Home maintenance and gardening fill in the holes in the day. April and May are planting months in South Australia as the rains arrive. I have paid more attention to edible plants this year – there’s nothing quite like picking your own herbs, lettuce and spinach for an evening meal. I have given up on actively growing potatoes but remnants are doing well. We have planted 20 trees that will give joy one day. I am reading City of Trees by Sonia Cunningham, a series of absorbing essays about our urban landscapes and how we are losing forests. Sonia Cunningham was a speaker at our Adelaide Festival’s Writers’ Week in March this year.

So, our new retirement is OK; we have lots to do, lots to entertain us. Soon we will be able to travel within the borders of South Australia and in July they might open up to other states … and one day maybe New Zealand will be included.

Second retirement is not so bad, so far.

from David Vincent in Shrewsbury, UK: digital visitors

May 11.  This morning the President of a European university was talking to me in my sitting room.  Later in the day he returned with two of his senior colleagues.
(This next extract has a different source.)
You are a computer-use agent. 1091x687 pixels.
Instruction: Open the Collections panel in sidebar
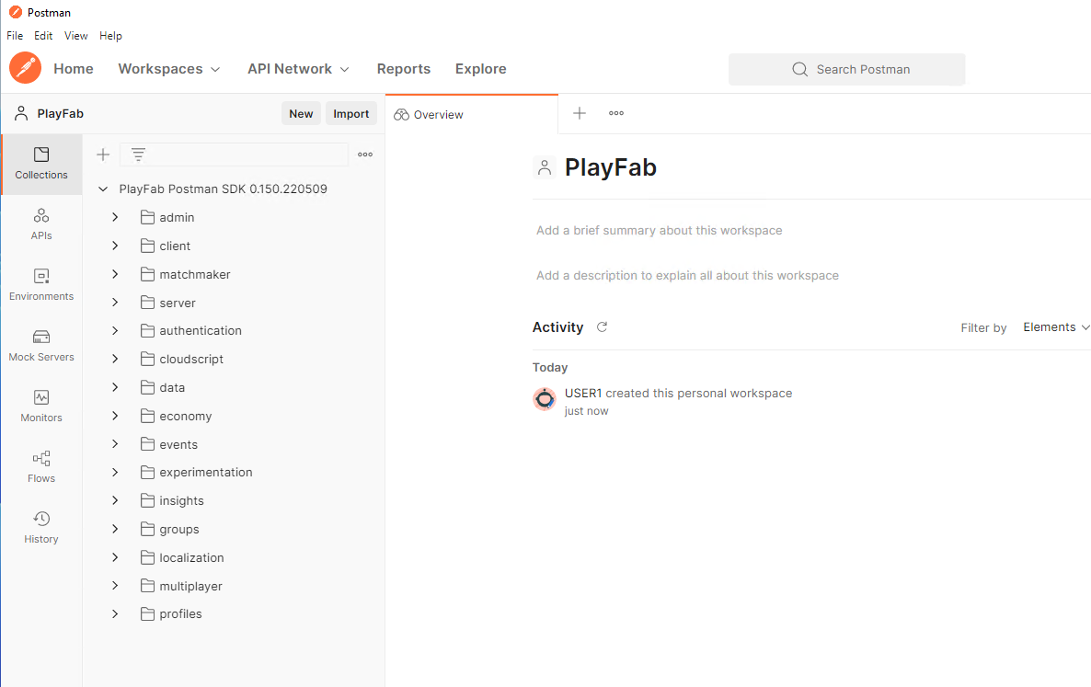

The conversations were joined by a Greek Cypriot, a Frenchwoman, a Croat and a Catalan, all of whom, given the lazy privilege of the British, talked in fluent English.

Last year, before the flood, I agreed to be part of a team organised by the Institutional Evaluation Programme of the European University Association.  IEP maintains a list of international auditors and is commissioned by universities, or sometimes complete university systems, to review their organisation and strategies.  The standard practice is for the team to make two site visits of three or four days and then submit a written report.

The first visit to the current institution should have taken place just as the European lockdowns were imposed.  Instead it was agreed to undertake the exercise remotely, which permits some estimation for the future of conducting international business in such a way.  So far, the gains are:

  • No real loss in the focus of the interviews.
  • No loss in organising the programme, in timing meetings.  Ease of adding new meetings.
  • No problems with the platform, in this case Microsoft Team, which works transnationally, and also enables documents, such as rapidly revised agendas, to be shared between the team members.  Vision better than sound.
  • No time wasted in travel.  In this case it would have taken half a day in each direction, door to door.  So, for the two visits, that’s two days of my life free for reading books, digging the garden etc.
  • No costs to the EUA, and ultimately to the reviewed university, of such travel, plus accommodation and meals during the visit.

And losses:

  • Opportunities for informal discussions amongst the team members as they spend long days together, from breakfast to dinner.  It’s these discussions which inform the next interviews, and frequently frame the final report.
  • Opportunities for intervening in group discussion.  Difficult to catch the eye of the chair, to know when it is, and is not, the moment to make a contribution.
  • Opportunities for spending quality time with interesting academics from the four corners of Europe.
  • Opportunities for travel.  I am one of those odd people who actually enjoy the abstracted solitude of airports and planes, and however tight the schedule, there is always some chance to see faraway cities, and perhaps sample their food [except in Macedonia where every night we were handed a menu in a different restaurant, then served exactly the same pre-ordered meal as before].
  • Opportunities for getting a physical feel for the institutions you are visiting.  Turning up at the Macedonian university and being shown the bullet holes from the last civil war did help the team to understand the institution’s strategic priorities.
  • Opportunities for my wife to move about our house freely while I am working.  It was built in around 1450, before it seemed necessary to soundproof one room from another. 

Days of online conversations in front of me.  I rather fear that the opportunities in terms of efficiency, if not pleasure [except Macedonia], are going to outweigh the losses.  This project will be completed in terms of its purpose, but with no larger gain.  Would I do it again, given that I am free not to?   No.